→ **Your objective**
Taking the listing below, restate word for word each line from the line with "For every named target in this 1576×2324" to the line with "Phone Number (878, 1512)", ends included, and stop there.

→ **Data shown**

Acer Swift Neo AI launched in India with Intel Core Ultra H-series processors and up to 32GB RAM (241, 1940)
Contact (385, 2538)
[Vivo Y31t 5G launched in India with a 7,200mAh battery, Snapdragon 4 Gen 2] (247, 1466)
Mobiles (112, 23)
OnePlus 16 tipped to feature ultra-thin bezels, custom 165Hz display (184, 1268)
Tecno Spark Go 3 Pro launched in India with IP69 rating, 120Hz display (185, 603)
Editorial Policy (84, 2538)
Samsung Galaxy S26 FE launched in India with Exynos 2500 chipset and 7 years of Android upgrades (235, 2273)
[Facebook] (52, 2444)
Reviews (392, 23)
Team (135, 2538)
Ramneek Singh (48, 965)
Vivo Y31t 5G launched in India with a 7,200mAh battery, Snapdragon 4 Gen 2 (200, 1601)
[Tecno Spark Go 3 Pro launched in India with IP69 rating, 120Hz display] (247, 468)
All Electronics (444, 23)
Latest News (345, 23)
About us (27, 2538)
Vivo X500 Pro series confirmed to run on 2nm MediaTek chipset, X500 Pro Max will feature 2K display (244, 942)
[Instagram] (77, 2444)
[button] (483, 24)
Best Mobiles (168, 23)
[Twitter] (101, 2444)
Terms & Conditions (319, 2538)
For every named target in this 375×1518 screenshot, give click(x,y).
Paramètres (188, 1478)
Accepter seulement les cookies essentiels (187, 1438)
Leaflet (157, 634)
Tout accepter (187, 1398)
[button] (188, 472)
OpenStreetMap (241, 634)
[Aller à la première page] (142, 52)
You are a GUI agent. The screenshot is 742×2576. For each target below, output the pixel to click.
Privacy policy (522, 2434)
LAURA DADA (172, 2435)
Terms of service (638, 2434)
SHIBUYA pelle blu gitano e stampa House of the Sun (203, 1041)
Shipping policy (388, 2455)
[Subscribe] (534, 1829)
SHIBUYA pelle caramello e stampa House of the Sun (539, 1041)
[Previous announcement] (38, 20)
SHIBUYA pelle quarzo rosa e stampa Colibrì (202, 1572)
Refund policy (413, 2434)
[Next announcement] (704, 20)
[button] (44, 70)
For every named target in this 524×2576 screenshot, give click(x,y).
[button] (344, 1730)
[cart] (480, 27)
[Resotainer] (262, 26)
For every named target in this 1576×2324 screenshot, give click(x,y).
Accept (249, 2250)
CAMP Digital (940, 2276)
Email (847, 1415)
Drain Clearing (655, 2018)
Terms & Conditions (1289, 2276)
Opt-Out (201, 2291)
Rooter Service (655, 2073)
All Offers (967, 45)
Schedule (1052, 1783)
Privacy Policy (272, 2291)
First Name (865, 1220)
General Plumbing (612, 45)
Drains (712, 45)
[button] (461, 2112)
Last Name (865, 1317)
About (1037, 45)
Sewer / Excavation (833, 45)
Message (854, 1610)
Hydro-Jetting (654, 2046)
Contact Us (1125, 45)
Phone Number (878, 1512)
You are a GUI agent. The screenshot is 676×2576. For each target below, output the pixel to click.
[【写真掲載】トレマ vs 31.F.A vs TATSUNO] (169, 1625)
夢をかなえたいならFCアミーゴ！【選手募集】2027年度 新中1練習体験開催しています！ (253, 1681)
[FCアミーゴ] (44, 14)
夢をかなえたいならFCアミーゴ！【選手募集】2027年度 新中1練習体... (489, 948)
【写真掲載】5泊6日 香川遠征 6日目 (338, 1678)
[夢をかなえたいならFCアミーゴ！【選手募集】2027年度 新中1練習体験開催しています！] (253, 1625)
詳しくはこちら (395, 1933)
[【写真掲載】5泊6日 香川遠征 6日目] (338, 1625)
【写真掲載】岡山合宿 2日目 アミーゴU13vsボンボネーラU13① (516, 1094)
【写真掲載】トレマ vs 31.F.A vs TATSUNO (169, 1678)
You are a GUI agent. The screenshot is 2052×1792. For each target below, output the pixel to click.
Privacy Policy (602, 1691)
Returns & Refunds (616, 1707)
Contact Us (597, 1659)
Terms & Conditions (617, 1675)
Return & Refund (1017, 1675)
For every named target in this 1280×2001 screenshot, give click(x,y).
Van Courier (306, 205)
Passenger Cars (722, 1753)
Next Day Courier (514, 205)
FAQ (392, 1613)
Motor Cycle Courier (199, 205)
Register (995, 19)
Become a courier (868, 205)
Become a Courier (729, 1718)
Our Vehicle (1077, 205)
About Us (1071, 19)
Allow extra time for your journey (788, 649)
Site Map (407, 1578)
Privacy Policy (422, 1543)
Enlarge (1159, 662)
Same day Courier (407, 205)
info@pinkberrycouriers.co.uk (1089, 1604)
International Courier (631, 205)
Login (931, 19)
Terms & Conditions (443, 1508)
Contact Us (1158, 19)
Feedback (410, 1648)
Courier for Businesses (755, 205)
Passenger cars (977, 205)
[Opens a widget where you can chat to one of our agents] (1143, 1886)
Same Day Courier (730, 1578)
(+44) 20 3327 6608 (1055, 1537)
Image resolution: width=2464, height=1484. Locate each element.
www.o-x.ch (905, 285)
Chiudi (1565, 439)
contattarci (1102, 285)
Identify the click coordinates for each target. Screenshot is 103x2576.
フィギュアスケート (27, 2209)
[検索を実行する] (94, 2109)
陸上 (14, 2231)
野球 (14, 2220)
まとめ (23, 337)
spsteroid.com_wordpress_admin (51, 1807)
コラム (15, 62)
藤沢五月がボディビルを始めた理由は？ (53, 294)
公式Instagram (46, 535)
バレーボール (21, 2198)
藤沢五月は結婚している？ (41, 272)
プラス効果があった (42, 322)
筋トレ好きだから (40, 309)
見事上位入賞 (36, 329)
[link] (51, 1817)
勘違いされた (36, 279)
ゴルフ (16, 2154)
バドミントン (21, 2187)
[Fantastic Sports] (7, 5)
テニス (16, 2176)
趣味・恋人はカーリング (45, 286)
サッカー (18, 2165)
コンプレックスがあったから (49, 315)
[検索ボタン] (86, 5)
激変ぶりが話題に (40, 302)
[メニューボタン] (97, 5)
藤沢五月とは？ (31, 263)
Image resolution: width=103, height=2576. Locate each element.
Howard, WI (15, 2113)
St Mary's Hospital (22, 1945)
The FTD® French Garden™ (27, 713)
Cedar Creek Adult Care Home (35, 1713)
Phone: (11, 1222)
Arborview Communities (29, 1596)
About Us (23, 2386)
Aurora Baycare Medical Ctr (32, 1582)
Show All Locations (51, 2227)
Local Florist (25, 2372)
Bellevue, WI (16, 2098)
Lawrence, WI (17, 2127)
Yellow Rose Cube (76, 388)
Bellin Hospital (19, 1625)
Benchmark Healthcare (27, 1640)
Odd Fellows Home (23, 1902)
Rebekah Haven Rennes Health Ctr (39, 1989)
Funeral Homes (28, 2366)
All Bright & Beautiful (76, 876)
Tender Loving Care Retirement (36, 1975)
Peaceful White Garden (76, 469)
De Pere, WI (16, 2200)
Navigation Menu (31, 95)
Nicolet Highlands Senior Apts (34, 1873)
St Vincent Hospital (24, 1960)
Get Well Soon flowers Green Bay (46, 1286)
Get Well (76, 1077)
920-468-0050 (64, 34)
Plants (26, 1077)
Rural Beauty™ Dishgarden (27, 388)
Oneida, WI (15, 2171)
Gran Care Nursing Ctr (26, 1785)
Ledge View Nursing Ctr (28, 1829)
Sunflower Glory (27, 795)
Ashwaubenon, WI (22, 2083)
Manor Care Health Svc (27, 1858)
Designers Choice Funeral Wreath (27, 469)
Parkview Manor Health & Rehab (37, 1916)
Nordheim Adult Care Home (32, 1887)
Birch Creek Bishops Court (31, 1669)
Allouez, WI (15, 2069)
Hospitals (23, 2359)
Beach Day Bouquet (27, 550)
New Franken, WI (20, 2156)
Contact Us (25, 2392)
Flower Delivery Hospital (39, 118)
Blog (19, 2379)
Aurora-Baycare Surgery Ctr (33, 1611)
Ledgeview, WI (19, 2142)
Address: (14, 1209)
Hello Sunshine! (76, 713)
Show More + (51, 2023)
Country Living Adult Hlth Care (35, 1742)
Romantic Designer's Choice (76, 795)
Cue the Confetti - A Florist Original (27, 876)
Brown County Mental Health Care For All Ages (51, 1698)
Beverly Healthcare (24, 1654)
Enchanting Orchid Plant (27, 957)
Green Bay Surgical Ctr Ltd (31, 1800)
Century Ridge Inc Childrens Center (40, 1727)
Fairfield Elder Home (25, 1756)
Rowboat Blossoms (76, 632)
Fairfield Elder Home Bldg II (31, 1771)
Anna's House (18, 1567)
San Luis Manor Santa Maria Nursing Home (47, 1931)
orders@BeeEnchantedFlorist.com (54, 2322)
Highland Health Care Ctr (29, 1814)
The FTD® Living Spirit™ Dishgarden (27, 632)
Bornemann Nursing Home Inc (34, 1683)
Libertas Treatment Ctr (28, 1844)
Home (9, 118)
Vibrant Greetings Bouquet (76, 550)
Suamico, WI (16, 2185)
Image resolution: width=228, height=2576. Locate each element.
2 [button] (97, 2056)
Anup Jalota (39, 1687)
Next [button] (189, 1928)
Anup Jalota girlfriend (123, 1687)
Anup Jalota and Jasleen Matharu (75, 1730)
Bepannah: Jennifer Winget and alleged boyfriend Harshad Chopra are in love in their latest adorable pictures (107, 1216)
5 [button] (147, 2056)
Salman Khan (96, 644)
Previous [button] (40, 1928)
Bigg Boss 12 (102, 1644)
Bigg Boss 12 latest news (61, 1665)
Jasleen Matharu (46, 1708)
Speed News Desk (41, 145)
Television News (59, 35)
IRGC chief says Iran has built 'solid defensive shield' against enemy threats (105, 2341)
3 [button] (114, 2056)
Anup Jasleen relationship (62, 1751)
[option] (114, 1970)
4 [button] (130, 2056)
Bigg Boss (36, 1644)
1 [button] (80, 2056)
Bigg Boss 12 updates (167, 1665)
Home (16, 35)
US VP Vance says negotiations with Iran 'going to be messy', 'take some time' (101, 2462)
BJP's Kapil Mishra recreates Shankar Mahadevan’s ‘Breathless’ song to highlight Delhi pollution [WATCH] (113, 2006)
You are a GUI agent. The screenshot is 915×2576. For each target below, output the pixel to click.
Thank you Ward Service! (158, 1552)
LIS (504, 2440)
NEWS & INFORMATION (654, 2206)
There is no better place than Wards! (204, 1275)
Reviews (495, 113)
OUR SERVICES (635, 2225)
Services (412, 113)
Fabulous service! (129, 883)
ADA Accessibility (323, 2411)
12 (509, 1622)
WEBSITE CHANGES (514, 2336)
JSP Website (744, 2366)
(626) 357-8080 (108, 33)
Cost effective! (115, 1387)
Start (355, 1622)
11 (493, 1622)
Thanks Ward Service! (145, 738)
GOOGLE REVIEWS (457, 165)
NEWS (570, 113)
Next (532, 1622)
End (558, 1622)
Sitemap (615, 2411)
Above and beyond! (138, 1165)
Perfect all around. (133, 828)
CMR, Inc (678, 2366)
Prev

→ **Response to the task**
For every named target in this 1576×2324 screenshot, give click(x,y).
Accept (249, 2250)
CAMP Digital (940, 2276)
Email (847, 1415)
Drain Clearing (655, 2018)
Terms & Conditions (1289, 2276)
Opt-Out (201, 2291)
Rooter Service (655, 2073)
All Offers (967, 45)
Schedule (1052, 1783)
Privacy Policy (272, 2291)
First Name (865, 1220)
General Plumbing (612, 45)
Drains (712, 45)
[button] (461, 2112)
Last Name (865, 1317)
About (1037, 45)
Sewer / Excavation (833, 45)
Message (854, 1610)
Hydro-Jetting (654, 2046)
Contact Us (1125, 45)
Phone Number (878, 1512)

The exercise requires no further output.